Alongside the ongoing Palestinian anti-colonial struggle against Israeli colonisation, many Palestinians have been involved in the physical building of the settler-colonial state.
Andrew Ross's book, Stone Men: The Palestinians Who Built Israel, provides an in-depth assessment of the coercive and exploitative dynamics which have the potential to open new ways of looking at Palestinian rights to land and territory.
Based on research and interviews, Ross embarks upon detailed insights into early Zionist perceptions of Palestinians and labour, and how building Israel constitutes an ongoing violation of Palestinian rights which should allow Palestinians to build a case for claims.

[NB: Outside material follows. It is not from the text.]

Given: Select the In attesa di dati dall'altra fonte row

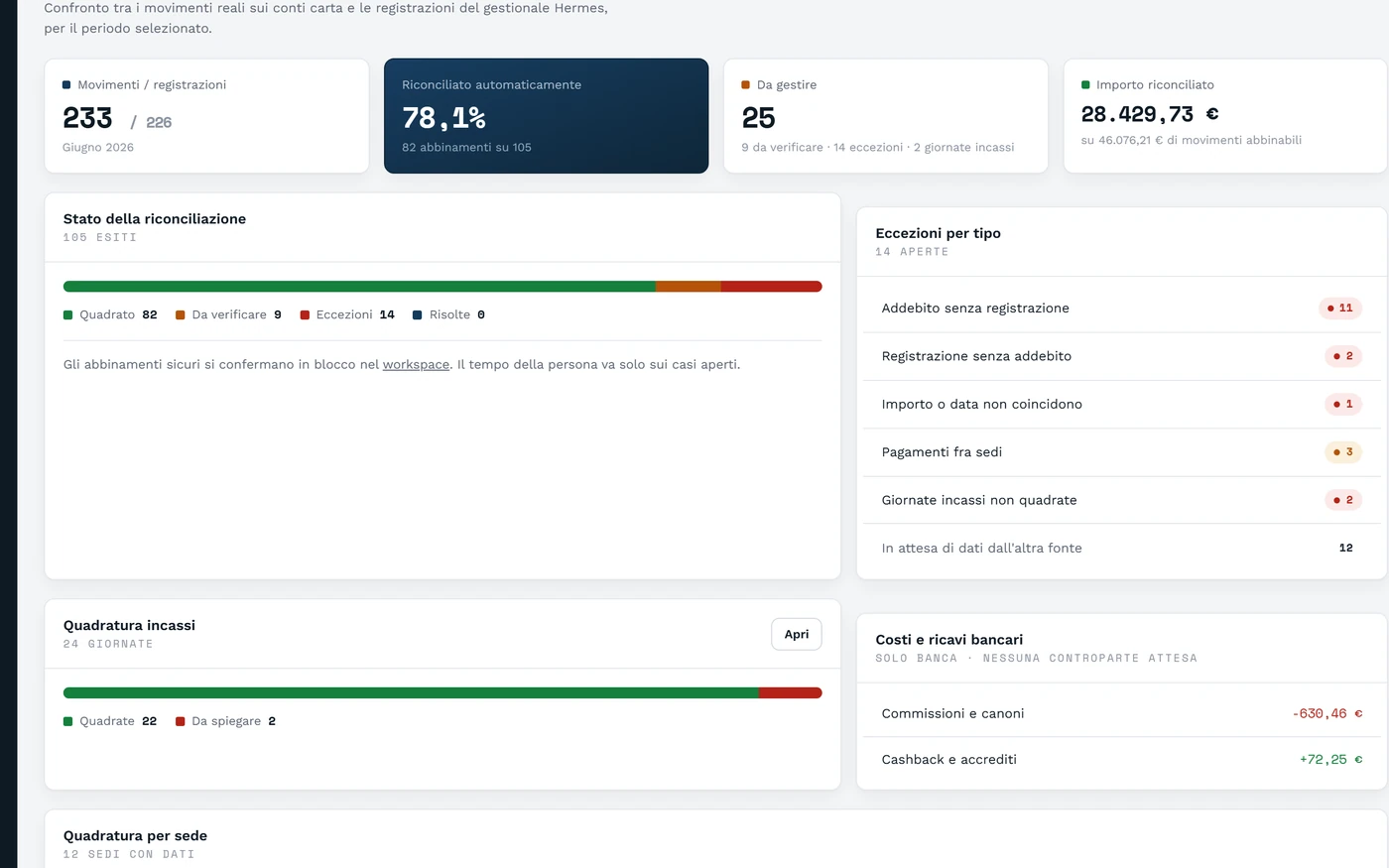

Departing from the 1948 ethnic cleansing during the Nakba, Ross makes an observation that sets the premise for his book. He writes, "The physical unfolding of Zionism on the land has always been a project that both relied on Arab workers and was indebted to them in ways that have yet to be fully reckoned with."
The settler-colonial project required skilled workers to build its cities on stolen land, thus resulting in a multi-layered process of exploitation.
Palestinian limestone, Ross asserts, is considered as one of the best globally. To appropriate such stone and add its significance to the mythical narratives which Israel requires to sustain its presence was a priority.
Palestinian labourers, skilled in their trade, would bring an authentic touch to back Israel's myths, while leaving the real architects and builders invisible – stifled by a myriad of restrictions, violations and growing dependence due to the premeditated deprivation unleashed by Israel upon the Palestinian people.
Ross points out the dual face of dependence, while making it clear that while the Jewish settler-colonial population was dependent upon Palestinian skilled workers to build their cities, they were also in a position to afford and indeed capitalise upon their dependency.
By way of the colonial framework imposed by Israel, Palestinians were subjugated to a dependency that only became more entrenched through the decades, to the extent that, Ross points out, some Palestinians have also participated in the landmark illegalities that incarcerate Palestinians into apartheid – the wall being one such structure.
The book describes how, for Israelis, having Palestinians work at the Wall during construction served as a convenient human shield.
Meanwhile, the neoliberal policies enforced upon the Palestinian people also provided avenues for the Palestinian elite to capitalise upon joint ventures with Israel – the city of Rawabi is a case in point and which constitutes a form of land grab and exploitation in which the actors' motives were far from dependent.
As the book progresses, Ross shows how Palestinian workers who have had to contend with their own dilemmas, caught between anti-colonial struggle and necessary survival, were also stripped of benefits, safety conditions at work and exploited through the Palestinian Authority's designation of a minimum wage for labourers which walls below the poverty line in the occupied West Bank.
Throughout his interviews with Palestinian workers, Ross observes that "contempt for the PA ran almost as strong as the anti-Zionist sentiment."
Building Israel is visible yet anonymous. It is through Ross's interviews with Palestinians that the input is acknowledged.
Indeed, the book would have benefited from allocating more space for Palestinian voices to speak out. However, the snippets and anecdotes included in the book testify to the plight of a silenced population and the importance of looking at different interpretations of the Palestinian right of return.
In his introduction to the book, Ross ponders, "Should claims arising from this long record of labour participation be part of the 'final status' settlement between Israelis and Palestinians?" He further insists that Palestinian cumulative labour has earned Palestinians "civil and political rights."
Speaking with Palestinians, Ross's argument is validated. Among Palestinian labourers, there is no talk of a two-state paradigm, and a widespread acknowledgement that the negotiations have only resulted in further loss of land and rights. The one-state alternative from a Palestinian perspective is an assertion of never having given up the right of return since the 1948 Nakba.
As one Palestinian participant declared, "I've been building homes everyday over there for thirty years. In a way, it's really my country too, isn't it?"
Such realisation marks the cacophony Israel has created with its illegal colonial presence and which can only be solved by recognition and restitution of Palestinian rights over historic Palestine, including their right to return to their homeland.
Israelis, Ross says, are not concerned with the underpinnings of how their cities were constructed and by whom, much less that they are intruders on stolen land.
However, the absence of such consideration should not legitimise the colonial presence in Palestine. On the contrary, the Palestinians' role in creating Israel's physical presence out of extortion needs to garner more visibility in the wider anti-colonial struggle for land and people.